Solidarity with France has come from other points. Both the Russian President Vladimir Putin and the White House, as well as the German Chancellor Angela Merkel and the Spanish Prime Minister Mariano Rajoy, have expressed their condolences to Francois Hollande. “It is an intolerable act, a barbarity that concerns us all as human beings and as Europeans,” the European Commission has said through a statement by its president Jean-Claude Juncker. US President Barack Obama has offered assistance to France to bring the guilty “terrorists” to justice.

Charlie Hebdo has received threats for having published caricatures of Mohammed. The journalist Vincent Justin, who worked in an office next to the weekly’s headquarter, has assured the EFE agency that the parties responsible for the shooting justified the action with the sentence: “We are going to avenge the prophet.”

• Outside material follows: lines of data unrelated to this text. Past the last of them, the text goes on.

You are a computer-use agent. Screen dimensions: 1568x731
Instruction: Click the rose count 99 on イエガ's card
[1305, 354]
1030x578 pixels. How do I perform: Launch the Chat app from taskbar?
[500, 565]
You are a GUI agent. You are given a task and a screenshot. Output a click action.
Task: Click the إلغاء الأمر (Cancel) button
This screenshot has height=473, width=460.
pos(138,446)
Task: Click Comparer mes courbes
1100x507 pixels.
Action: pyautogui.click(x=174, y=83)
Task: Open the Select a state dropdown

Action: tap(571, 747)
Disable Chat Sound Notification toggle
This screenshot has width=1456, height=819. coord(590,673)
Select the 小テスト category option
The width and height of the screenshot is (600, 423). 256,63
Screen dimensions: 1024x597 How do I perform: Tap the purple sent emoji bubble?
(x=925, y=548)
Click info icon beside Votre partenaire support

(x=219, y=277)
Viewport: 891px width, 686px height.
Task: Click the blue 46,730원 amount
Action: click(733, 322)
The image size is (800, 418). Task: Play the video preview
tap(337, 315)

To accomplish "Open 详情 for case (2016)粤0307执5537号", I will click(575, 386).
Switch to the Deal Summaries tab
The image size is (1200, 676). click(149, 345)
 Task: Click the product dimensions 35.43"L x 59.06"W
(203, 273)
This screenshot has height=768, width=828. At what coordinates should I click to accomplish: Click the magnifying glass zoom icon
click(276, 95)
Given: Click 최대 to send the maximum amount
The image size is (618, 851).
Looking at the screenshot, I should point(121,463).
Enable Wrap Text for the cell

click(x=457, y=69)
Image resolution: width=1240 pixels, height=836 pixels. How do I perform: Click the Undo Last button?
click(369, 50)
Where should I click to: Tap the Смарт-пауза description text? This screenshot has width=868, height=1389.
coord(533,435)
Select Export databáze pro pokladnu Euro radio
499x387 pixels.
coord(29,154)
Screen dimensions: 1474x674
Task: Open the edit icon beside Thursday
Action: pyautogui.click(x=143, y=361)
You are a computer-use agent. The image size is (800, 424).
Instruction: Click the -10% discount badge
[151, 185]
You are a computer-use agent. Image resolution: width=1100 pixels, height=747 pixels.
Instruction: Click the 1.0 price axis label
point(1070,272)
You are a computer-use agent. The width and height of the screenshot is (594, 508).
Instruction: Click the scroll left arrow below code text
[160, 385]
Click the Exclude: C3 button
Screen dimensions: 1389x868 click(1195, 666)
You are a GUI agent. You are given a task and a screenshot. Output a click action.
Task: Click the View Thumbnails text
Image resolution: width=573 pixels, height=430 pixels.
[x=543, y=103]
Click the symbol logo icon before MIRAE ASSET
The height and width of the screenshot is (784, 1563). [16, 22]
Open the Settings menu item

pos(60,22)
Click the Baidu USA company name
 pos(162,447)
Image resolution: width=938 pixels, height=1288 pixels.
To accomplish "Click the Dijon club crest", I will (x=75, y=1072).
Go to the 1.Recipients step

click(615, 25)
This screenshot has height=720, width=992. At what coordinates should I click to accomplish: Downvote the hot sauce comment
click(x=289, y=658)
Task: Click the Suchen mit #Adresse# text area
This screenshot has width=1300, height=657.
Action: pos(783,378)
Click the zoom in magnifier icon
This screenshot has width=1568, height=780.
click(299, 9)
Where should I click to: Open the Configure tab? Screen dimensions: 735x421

Cartoon:  “Bad times for humor.”  Caption:  A cartoon by the Spanish satirical magazine ‘El Jueves’ after learning of the shooting at the ‘Charlie Hebdo’ headquarters.
Cartoon: “Bad times for humor.” A cartoon by the Spanish satirical magazine ‘El Jueves’ after learning of the shooting at the ‘Charlie Hebdo’ headquarters.

French Muslim leaders already have demonstrated their rejection of the attack. The rector of the Paris mosque, Dalil Boubakeur, has classified the attack as a “declaration of war” and has bluntly condemned the shooting. The imam of Paris said that “the cartoons have to be responded to as cartoons,” while the imam of Drancy (in Seine-Saint-Denis, on the outskirts of Paris) has characterized the Charlie Hebdo journalists as “martyrs of liberty:” “Their prophet is not Mohammed, it is Satan,” he added.

In 2011 the headquarters of the magazine suffered an attack with a Molotov cocktail that caused a fire and widespread damage. That attack was carried out a day after the publication of an edition entitled Sharia Hebdo, dedicated to the Islamist advance in Tunisia and Libya, which portrayed Mohammed as the chief editor of the caricature edition.